On the left is my original function selfie. The domain is the limitation of the input, which in this case is the # of stairs. In this image, there are 13 stairs, so the domain would be [D: (0,13)]. The range is the length of the handrail, which, according to the equation, would be the same as the range, so [R: (0,13)]. On the right, the piano’s input are its keys, and the output is the corresponding note. There are 88 keys on a standard piano, so the domain would be [D: (0,88)]. If you look at this function as representing only one key being pressed at a time, the range would be the same as the domain, [R: (0,88)]. However, if you see a chord as being one single note, then you could have any number of combinations. A good estimate might be around 1000, so range would be [R: (0,1000)].

 These selfies are examples of vertical and horizontal lines. A vertical line is a line where x = k, with k being a constant, and the slope is undefined (textbook, pg. 40). A horizontal line is a line where y = k, with k being a constant, and the slope is 0. My selfie on the left shows both vertical and horizontal lines. The posts stretching from left to right have a slope of zero (they never increase or decrease). The vertical posts are going from top to bottom, and have an unchanging, undefined slope. On the right is an image also illustrating both horizontal and vertical lines, and the principle is the same.
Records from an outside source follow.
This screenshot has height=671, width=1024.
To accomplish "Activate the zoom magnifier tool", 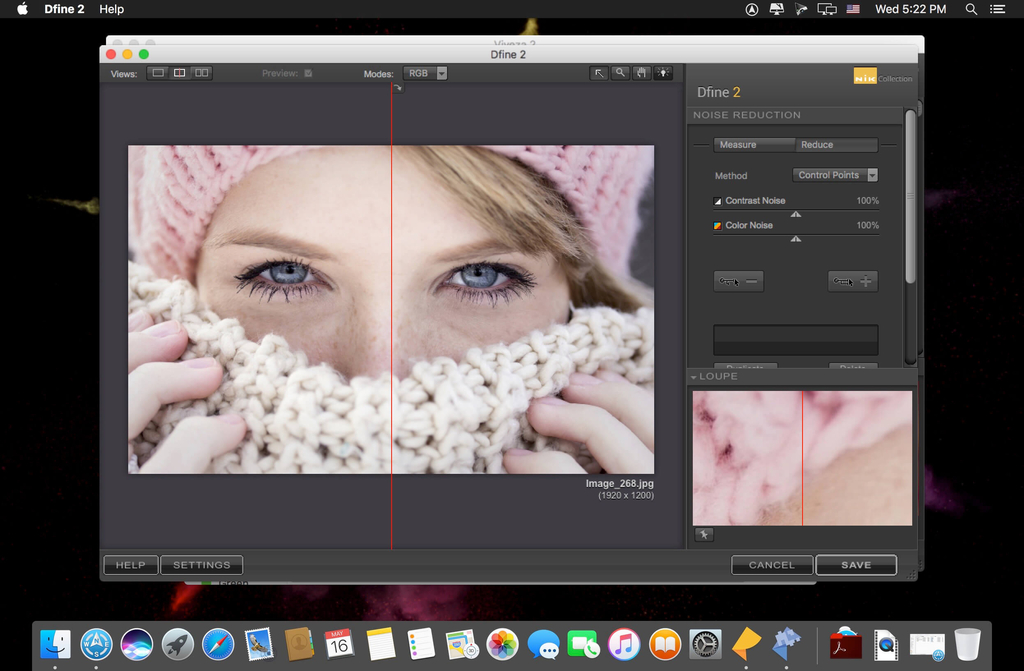I will click(620, 73).
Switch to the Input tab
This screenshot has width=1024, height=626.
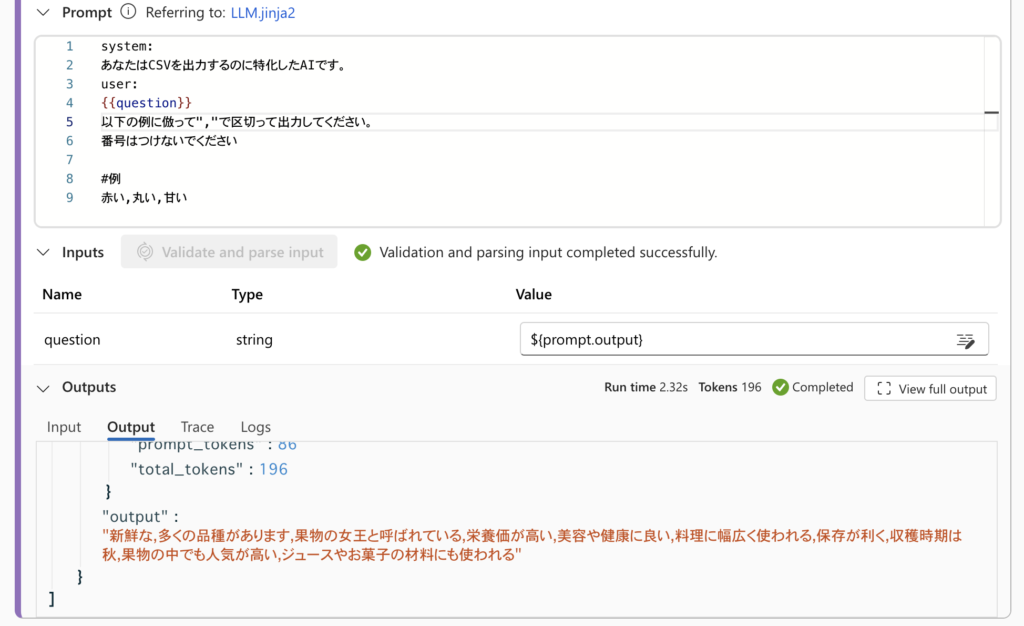pyautogui.click(x=64, y=427)
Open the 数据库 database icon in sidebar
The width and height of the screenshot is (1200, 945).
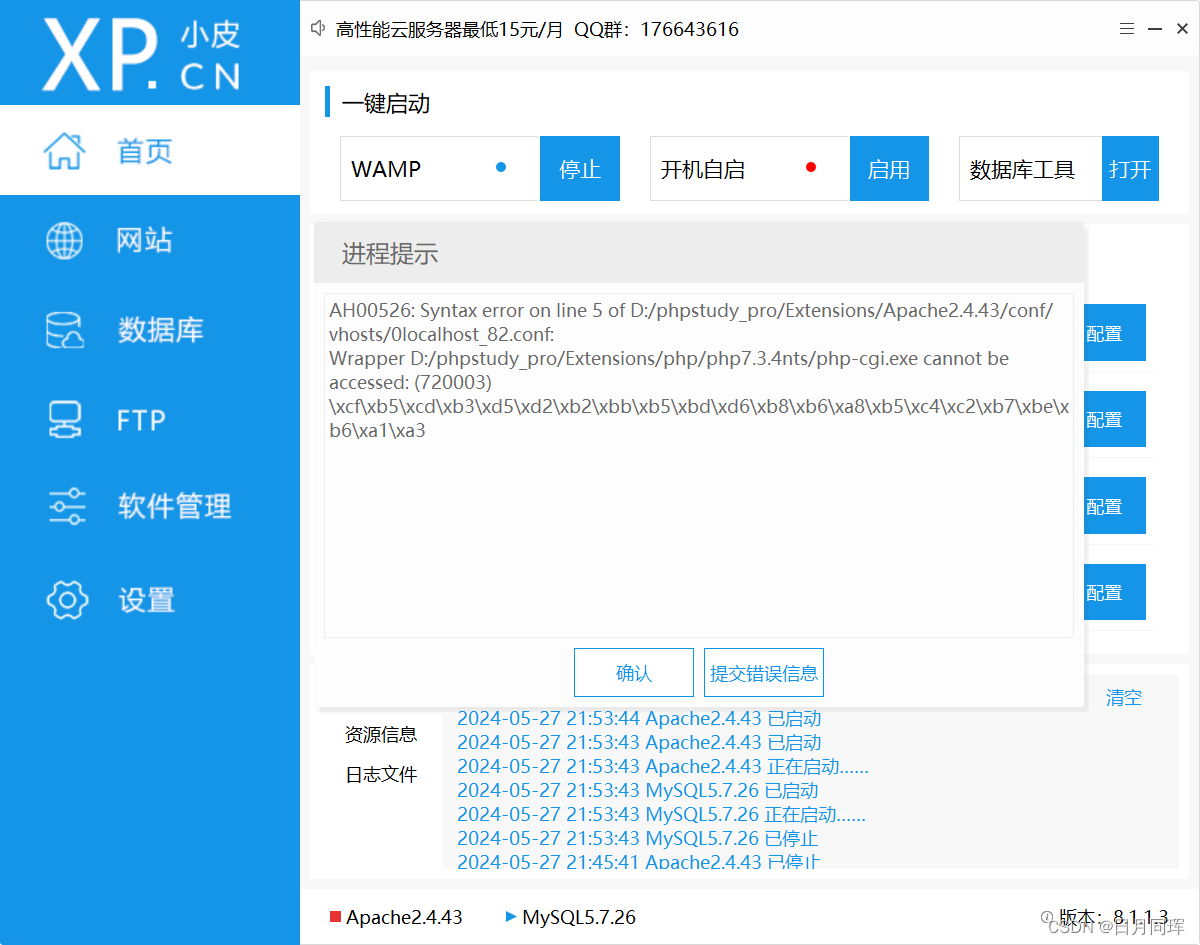pos(64,330)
The photo is tilted slightly, which does not give an accurate representation, but the line going from left to right is straight and never changes slope (slope = 0). The vertical lines go from top to bottom and never change either.

These pictures illustrate increasing lines. An increasing line is one with a positive slope (textbook, pg. 39). In the left image, the handrail is increasing linearly, and has a positive slope. We are able to tell this by the direction the line runs (it increases from left to right). In the right image, the brick wall is increasing from left to right as well, and has a positive slope. An equation for either would be y = mx + b, where m is positive.
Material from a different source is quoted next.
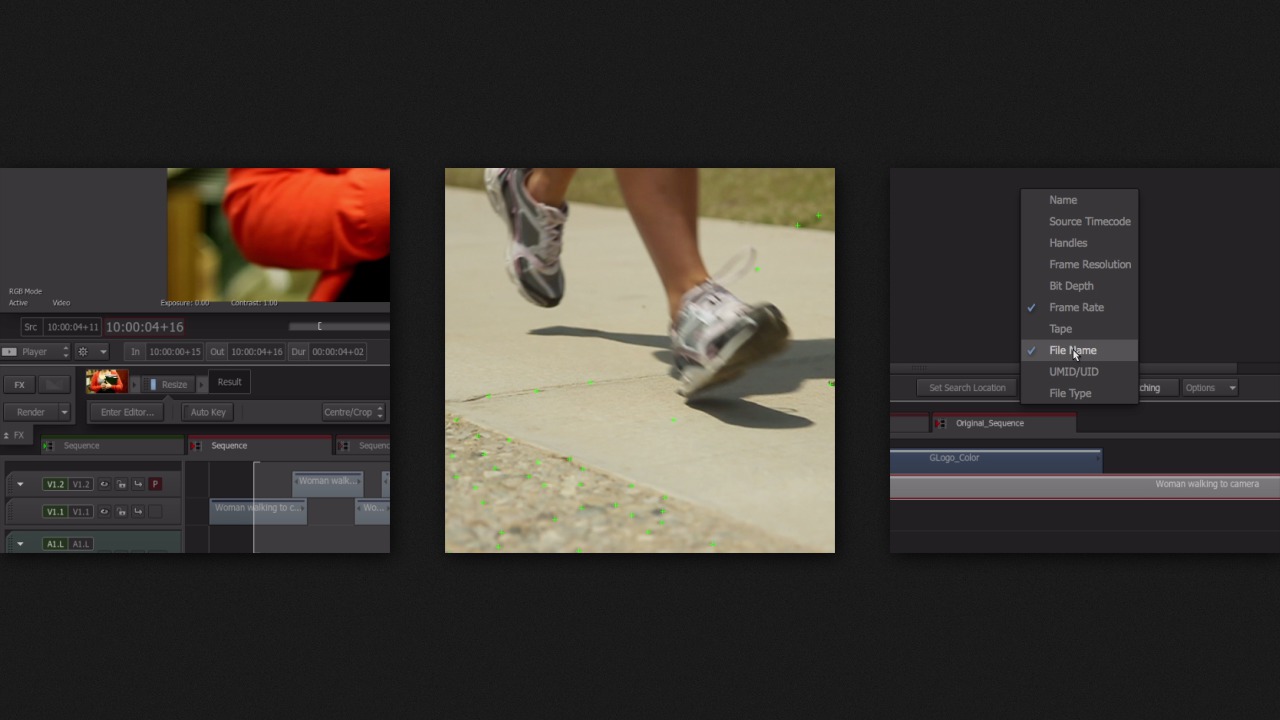Select the Resize node in the FX pipeline

tap(173, 384)
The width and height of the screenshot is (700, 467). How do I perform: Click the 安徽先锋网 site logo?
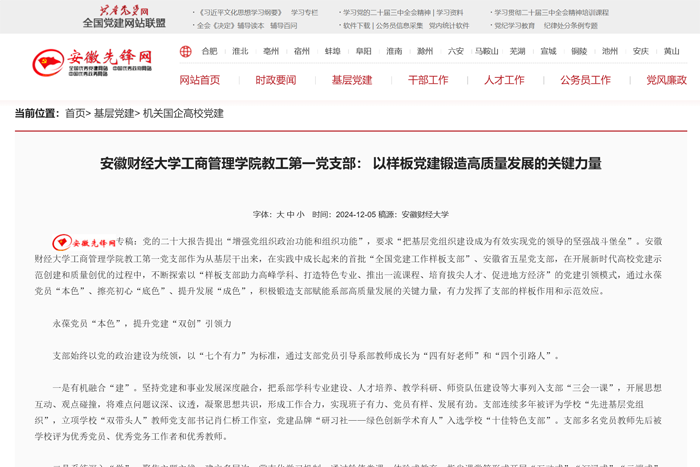[92, 63]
These images show a decreasing line. Decreasing lines are lines with a negative slope (textbook pg. 39), and decrease from left to right in a plane. On the right, the right half of the bird house roof is a decreasing line. It moves downward from left to right. In the picture on the left, the handrail moves downward from left to right as well. Both the birdhouse roof and the handrail have negative slopes. If we wrote an equation, it would look like this: y = mx + b, where m is a negative number.